I content that there is an essential paradox at the heart of a meaningful life: Breaking with tradition and law, has the very real possibility of strengthening tradition and the power of the very rules being broken.
Memories can play such tricks on our minds. Last night, I returned to a synagogue where my husband had served as an assistant rabbi for 5 years. We were there to celebrate the installation of the new senior rabbi who is a good friend. People from different parts of our lives swirled together, past congregants from the synagogue, current friends, and colleagues who we looked forward to meeting. All of this taking place in this synagogue building which holds such an important place in my life. I was married on the bimah, celebrated my wedding reception in the ballroom, watched my husband bloom from a rabbinic intern in to a full fledge rabbi, and taught my own first adult education courses. The five years I walked in and out of that synagogue mark the years I grew up and became an adult.
All of this came flooding back as I sat in the pews and walked the halls.
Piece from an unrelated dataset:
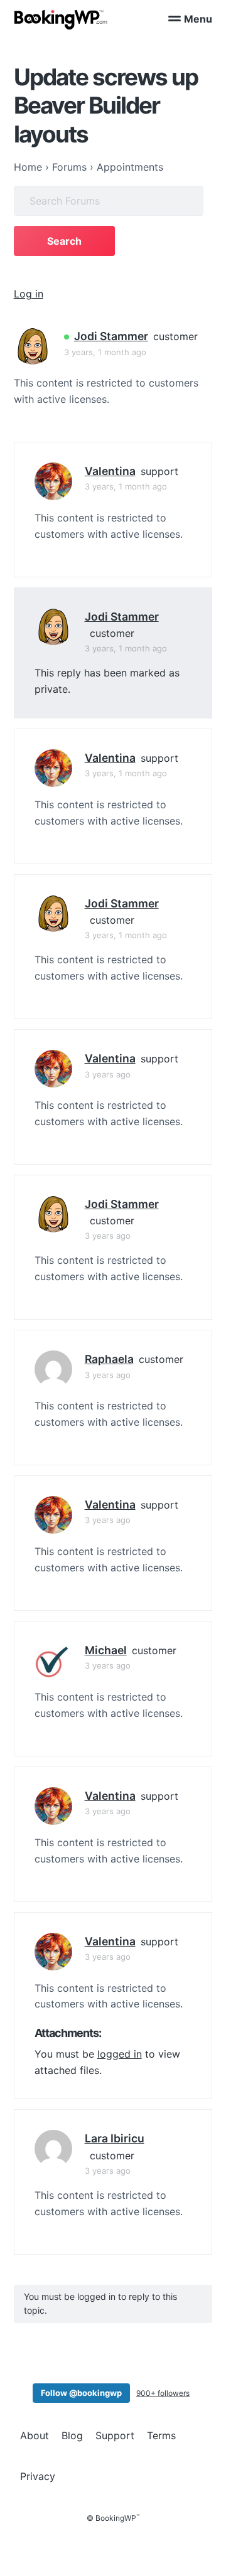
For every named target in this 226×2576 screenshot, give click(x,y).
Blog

But one emotion hit me in the gut, regret. Walking down the hall a picture of the cantor my husband worked with, Cantor Renee Colson stared down at me from the wall. The minute I saw her tears came to my eyes. The last time we were in the synagogue was seven years ago for her funeral. She was diagnosed with cancer and died within two years of our leaving the synagogue.
Her eyes seemed to follow me as I walked down the hallway. And I remembered… I remembered having to cancel a dinner date I had made with her because a work commitment got in the way. She was already very sick at the time, though I did not realize how sick. I was surprised, when I called to tell her I couldn’t make it, when she said, “Well it doesn’t matter, since I can’t eat anyway.” She wouldn’t, or couldn’t reschedule. Her words stuck with me like an arrow in the gut. I meant to reach out again, but then I heard she had died. To this day, I regret that I cancelled our dinner date.
I know that having dinner with her would not have changed the course of her cancer. But I feel like I let down a friend in need. Today I do not remember the work commitment I had that night, but I remember where I should have been.
It is easy to spout aphorisms about living each day to the fullest and spending less time at work and more with family and friends. But it is hard for us to follow them. I wish my priorities had been in the right place that night.
I will always remember Renee being full of life and voice. Every Rosh Hashannah certain songs bring her to mind. Her high notes still ring in my ears and her memory lives on in me.
Sitting in the sanctuary last night, as I celebrated my friend’s new beginning as the rabbi there, I remembered. For a moment, the past, present, and future all combined. I sat in the moment with both joy and pain in my heart.
I hope I will not make a similar mistake in the future. May Renee’s memory teach me to celebrate with friends in the good times and be with them in the bad, for life inescapably brings both.